Reputation: 539
Roughly speaking, I'm calling the following function twice in a row:
def _read_bytes(path):
with open(path, "rb") as f:
print(f"f.tell() (should always be 0): {f.tell()}")
s = f.read()
print(f"f.read(): {s}")
print(f"f.tell() (should be length of file): {f.tell()}")
print(f"f.seek(0, 2) (should be length of file): {f.seek(0, 2)}")
return s
We're seeing a flake in CI where running this twice results in the following output:
# first time
f.tell() (should always be 0): 0
f.read(): b'PAR1\x15\x00\x15\x0e......' # 1109 bytes long
f.tell() (should be length of file): 1109
f.seek(0, 2) (should be length of file): 1109
# second time
f.tell() (should always be 0): 0
f.read(): b'PAR1\x15\x00\x15\x0e......' # 10585 bytes long
f.tell() (should be length of file): 10585
f.seek(0, 2) (should be length of file): 10585
The bytes in the first f.read()
contains exactly the first 1109 bytes of the second f.read()
call. The really odd thing about this is that f.seek(0, 2)
returns different numbers each time. When might f.seek(0, 2)

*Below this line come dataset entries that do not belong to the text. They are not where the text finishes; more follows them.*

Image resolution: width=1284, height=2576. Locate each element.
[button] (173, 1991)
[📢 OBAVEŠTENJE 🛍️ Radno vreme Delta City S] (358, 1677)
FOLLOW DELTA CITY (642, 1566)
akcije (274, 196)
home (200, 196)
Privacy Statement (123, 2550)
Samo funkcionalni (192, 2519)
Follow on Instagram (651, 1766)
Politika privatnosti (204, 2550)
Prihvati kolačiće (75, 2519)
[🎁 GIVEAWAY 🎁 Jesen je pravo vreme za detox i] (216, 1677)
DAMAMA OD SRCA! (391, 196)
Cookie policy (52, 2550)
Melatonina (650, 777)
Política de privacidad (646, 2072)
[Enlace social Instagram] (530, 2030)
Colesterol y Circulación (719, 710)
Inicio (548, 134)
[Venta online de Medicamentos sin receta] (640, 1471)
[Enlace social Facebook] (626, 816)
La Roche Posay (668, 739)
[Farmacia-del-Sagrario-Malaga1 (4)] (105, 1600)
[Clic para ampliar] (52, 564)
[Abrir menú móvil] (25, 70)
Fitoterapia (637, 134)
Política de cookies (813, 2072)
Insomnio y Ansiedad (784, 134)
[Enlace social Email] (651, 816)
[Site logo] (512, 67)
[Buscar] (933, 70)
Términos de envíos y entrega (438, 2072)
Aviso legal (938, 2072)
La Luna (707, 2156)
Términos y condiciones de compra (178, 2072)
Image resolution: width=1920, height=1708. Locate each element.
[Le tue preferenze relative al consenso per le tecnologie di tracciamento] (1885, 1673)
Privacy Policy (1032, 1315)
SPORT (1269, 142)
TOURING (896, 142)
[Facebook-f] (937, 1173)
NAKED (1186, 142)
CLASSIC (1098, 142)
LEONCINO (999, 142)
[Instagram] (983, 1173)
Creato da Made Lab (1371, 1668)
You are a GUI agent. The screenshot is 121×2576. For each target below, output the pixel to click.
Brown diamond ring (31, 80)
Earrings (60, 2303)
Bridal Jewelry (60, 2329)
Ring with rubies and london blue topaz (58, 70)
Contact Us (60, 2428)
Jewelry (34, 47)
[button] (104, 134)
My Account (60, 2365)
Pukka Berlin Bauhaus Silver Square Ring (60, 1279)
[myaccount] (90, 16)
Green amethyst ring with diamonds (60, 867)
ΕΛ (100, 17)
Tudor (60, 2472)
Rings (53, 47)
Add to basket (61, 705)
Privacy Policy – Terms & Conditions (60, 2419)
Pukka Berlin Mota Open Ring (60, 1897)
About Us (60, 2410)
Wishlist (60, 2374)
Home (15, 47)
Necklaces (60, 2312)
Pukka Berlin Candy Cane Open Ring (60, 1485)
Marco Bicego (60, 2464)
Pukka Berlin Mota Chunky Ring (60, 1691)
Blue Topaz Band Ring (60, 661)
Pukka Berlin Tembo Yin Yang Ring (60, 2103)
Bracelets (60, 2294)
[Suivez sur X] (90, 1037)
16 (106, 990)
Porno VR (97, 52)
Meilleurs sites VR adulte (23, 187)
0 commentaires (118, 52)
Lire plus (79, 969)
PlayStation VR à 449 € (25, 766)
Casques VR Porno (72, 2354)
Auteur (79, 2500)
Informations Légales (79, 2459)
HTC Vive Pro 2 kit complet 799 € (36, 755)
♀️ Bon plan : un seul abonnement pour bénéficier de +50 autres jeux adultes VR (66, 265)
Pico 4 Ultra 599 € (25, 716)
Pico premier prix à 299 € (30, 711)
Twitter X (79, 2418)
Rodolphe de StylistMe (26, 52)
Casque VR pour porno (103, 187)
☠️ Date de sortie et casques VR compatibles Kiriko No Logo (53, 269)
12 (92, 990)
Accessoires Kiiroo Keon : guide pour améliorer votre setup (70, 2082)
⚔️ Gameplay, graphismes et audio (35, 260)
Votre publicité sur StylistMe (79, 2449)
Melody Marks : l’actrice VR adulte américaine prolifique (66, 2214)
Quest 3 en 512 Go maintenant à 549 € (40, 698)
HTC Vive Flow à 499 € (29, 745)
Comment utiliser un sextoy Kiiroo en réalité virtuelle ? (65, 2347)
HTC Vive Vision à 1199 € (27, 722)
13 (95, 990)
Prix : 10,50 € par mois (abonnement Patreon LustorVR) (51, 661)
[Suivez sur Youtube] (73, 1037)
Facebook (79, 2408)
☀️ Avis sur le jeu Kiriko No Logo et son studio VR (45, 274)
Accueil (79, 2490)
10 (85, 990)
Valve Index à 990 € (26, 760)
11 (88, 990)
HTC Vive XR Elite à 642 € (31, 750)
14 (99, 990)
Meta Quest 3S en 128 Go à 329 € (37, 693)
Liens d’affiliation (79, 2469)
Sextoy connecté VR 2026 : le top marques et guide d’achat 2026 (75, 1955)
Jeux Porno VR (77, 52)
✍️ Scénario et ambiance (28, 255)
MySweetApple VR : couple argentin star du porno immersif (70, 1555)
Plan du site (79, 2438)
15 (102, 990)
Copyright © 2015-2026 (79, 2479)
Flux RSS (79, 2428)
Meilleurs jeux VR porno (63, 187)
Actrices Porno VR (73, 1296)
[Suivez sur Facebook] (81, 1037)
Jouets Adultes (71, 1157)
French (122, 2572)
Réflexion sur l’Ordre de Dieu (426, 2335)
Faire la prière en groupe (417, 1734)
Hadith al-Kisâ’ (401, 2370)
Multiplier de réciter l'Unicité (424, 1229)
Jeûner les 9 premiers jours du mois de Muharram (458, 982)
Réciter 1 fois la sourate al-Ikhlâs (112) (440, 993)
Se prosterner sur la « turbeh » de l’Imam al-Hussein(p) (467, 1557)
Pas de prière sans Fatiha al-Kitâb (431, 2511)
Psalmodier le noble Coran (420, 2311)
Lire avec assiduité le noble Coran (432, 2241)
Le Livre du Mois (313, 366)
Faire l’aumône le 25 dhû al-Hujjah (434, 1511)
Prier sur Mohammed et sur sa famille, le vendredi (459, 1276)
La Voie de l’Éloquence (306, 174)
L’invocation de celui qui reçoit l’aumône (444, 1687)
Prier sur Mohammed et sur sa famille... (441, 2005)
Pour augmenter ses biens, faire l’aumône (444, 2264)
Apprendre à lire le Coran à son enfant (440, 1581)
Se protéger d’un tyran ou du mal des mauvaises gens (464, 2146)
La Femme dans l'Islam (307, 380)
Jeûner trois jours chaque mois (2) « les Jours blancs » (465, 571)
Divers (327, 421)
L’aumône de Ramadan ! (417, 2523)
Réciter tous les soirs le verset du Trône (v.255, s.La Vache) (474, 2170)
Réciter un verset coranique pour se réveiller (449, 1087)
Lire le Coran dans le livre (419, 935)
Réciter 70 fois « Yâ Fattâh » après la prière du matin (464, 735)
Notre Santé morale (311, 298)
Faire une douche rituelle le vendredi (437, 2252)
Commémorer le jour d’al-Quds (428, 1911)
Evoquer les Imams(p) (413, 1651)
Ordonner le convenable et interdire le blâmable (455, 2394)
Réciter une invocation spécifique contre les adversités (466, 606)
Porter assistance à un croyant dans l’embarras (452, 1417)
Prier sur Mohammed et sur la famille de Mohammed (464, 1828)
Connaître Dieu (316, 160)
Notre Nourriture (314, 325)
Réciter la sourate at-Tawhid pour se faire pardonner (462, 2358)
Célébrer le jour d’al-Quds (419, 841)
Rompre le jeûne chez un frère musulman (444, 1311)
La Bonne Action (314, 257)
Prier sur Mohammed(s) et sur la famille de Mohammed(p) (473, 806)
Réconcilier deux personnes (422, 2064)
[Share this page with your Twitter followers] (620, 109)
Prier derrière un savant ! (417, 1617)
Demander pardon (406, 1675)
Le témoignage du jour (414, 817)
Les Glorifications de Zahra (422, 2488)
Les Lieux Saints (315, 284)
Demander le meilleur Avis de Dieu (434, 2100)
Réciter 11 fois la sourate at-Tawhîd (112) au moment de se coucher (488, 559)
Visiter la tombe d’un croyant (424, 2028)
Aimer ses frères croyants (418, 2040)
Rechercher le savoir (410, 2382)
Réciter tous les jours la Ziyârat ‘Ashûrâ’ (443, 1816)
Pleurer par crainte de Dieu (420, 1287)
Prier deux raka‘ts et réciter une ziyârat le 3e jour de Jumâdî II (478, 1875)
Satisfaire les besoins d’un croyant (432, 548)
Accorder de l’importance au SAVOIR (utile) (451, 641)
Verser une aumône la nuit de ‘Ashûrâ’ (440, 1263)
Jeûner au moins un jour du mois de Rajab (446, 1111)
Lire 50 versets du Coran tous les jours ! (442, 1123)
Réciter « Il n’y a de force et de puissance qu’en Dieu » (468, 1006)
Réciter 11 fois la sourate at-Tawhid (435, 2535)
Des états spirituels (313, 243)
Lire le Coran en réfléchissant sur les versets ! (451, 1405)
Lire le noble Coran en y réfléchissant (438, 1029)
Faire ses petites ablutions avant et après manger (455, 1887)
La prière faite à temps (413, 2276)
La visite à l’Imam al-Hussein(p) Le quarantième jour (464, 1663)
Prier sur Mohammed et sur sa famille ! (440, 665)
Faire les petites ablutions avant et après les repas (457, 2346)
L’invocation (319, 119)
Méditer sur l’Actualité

return different values on the same file?
Details:
Upvotes: 0
Views: 207
Reputation: 539
I forgot that I have multiple threads writing to the same file, so another thread might have cleared the file + partially written the file when the current thread is reading the file. facepalm
Solution was to use a file lock to ensure that only one thread writes + reads the file at a time.
Upvotes: 1